Sunday, May 15, 2016

Red Rooster - Harlem, New York

When in New York recently, Judy had on her "have to do" list a visit to Red Rooster, a restaurant in Harlem owned by Marcus Samuelson. In her classes at Crafton Hills College she has been using the book, Yes, Chef: A Memoir, by Samuelson. Samuelson was born in Ethiopia, but adopted to a family in Goteborg, Sweden after his mother died. He got interested in cooking through his adoptive grandmother, went to culinary school in Sweden, did apprenticeships in Switzerland and Austria, then apprenticed at the Restaurant Aquavit in New York where he got a three star review from the New York Times at age 24. In 2004 he got the James Beard Award as Best Chef in New York City and started a restaurant Ringo in New York. There is much more to his resume, including guest-chef for the first state dinner of President Obama in honor of the Indian Prime Minister and many appearances on various food shows. He opened Red Rooster in Harlem in December 2010. Several months later Red Rooster hosted a fundraiser for the Democratic National Committee attended by President Obama which raised $1.5 million at $30,800 per plate. This is by far the most celebrity restaurant we have visited. Fortunately, our brunch cost substantially less than $30,800 per person. 


We visited Red Rooster on a cold Saturday morning, arriving right when it opened about 10:00 a.m. We'd been told it was virtually impossible to get reservations in the evening without substantial advance notice, but that we would be able to walk-in if we arrived early for the brunch. We may have been the first two customers in the restaurant as we waited for Andrew to meet us. It was slow to fill, but by the time we left it was packed. 



The decor was fun, had kind of an eclectic, home-grown, feel to it. For example, the bench we sat on had swaths of colorful fabric attached to it, including a piece with a sphinx. On one wall was a beautiful star-shaped quilt and there were photographs, collages and other items that made it fun to survey the room. Many of the people, both staff and customers, were even more interesting than the decor. Wild looking hats, hairstyles and clothing that I don't normally see. 
Judy's scarf fit the decor.

For starters we ordered deviled eggs with duck salame. The egg yolk filling greatly expanded its volume so that it towered above its hard-boiled egg-white base. The eggs were held in place by what appeared to be peanut butter (or perhaps cashew butter) and each had a chunk of bacon on top. The eggs were good, certainly visually different, but the taste was not significantly better or different than other deviled eggs I've had.
We also ordered cornbread with honey butter and tomato jam. I'm not sure I even tried the jam. I did use the honey butter. The corn bread was good, but not great or memorable.
Andrew ordered "the bird and the egg," consisting of fried chicken, an egg, a waffle and red eye gravy. I might've ordered this if he hadn't. The fried chicken was very nice, but I've had very good chicken at KFC. And I love an egg with anything. Very good - yes, spectacular -no. 
Judy ordered "el jefe," a short rib, black kale, eggs and grana padano cheese. This is the other item I might've ordered if Judy hadn't. Two eggs are better than one and I always love eggs with beef. It was good, I look at the picture and it looks good, but it was not memorable. I had no angst for not ordering it.

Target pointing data
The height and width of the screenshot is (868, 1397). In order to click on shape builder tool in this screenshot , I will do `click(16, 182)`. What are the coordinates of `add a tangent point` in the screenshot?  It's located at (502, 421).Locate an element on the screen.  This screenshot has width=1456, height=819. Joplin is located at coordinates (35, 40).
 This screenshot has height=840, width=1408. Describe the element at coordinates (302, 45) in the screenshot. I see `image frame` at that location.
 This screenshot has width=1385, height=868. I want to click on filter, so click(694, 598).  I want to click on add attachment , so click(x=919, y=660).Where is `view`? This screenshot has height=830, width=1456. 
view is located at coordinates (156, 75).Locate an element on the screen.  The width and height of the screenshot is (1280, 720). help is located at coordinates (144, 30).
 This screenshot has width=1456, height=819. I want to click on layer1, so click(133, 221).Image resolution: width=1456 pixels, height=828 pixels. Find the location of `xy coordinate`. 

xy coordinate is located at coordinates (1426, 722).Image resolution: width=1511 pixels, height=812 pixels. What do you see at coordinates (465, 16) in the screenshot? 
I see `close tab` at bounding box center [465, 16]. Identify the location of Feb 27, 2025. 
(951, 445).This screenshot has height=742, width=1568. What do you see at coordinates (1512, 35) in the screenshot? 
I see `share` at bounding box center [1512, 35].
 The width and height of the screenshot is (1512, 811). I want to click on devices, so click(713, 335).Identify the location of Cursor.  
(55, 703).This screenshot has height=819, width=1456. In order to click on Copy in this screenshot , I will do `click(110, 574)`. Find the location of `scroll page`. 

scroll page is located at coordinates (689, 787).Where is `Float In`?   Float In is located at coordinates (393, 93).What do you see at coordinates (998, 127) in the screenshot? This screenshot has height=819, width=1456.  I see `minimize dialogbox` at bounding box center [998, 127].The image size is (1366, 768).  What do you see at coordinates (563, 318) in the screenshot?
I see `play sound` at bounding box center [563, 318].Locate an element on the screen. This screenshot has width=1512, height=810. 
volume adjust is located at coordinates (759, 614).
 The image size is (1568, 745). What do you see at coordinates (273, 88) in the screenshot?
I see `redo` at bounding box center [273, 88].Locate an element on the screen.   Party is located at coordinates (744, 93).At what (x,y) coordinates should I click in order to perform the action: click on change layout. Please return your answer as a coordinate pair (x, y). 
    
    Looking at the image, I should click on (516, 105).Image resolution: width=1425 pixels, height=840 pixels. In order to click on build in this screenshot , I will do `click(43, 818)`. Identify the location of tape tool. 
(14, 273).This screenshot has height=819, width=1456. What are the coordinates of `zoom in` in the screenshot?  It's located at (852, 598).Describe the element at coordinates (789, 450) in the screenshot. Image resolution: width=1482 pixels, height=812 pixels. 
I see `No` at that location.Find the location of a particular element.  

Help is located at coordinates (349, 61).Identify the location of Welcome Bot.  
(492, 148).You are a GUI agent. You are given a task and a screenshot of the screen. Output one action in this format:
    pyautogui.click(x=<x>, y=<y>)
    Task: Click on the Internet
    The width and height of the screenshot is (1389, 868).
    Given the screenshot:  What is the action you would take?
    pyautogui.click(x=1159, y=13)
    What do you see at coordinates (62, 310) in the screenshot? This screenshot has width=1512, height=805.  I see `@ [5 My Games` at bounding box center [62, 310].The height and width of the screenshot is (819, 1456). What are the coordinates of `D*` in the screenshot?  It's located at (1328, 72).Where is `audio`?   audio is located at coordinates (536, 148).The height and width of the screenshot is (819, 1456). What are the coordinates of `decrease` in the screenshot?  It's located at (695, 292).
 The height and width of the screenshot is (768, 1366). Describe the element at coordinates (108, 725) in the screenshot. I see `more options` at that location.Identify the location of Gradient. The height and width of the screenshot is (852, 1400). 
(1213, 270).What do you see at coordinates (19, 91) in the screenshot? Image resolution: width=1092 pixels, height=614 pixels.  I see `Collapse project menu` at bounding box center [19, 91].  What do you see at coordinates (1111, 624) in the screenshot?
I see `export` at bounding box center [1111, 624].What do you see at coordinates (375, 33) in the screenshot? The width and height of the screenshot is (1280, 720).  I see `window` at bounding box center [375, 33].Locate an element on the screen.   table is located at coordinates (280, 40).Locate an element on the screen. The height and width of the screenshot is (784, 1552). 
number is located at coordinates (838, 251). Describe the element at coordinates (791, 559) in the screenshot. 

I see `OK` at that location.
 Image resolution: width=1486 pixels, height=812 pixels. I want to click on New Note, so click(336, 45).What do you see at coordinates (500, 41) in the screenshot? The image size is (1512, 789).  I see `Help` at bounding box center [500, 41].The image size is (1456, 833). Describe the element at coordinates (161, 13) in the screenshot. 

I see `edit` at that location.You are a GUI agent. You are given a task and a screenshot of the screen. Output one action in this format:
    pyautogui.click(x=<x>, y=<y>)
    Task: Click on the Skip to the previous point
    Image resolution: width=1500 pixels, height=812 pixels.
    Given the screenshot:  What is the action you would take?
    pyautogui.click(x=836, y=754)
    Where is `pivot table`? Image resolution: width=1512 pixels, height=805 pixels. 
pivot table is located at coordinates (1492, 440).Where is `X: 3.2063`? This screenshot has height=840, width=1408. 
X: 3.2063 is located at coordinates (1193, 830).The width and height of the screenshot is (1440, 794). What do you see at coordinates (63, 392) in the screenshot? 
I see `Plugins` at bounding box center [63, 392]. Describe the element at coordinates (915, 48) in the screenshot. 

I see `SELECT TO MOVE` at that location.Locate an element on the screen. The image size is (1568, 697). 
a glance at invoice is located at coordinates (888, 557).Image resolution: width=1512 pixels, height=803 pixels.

Exercise aim:
According to the Red Rooster post, in what month and year did Marcus Samuelson open the restaurant in Harlem?

The solution:
December 2010.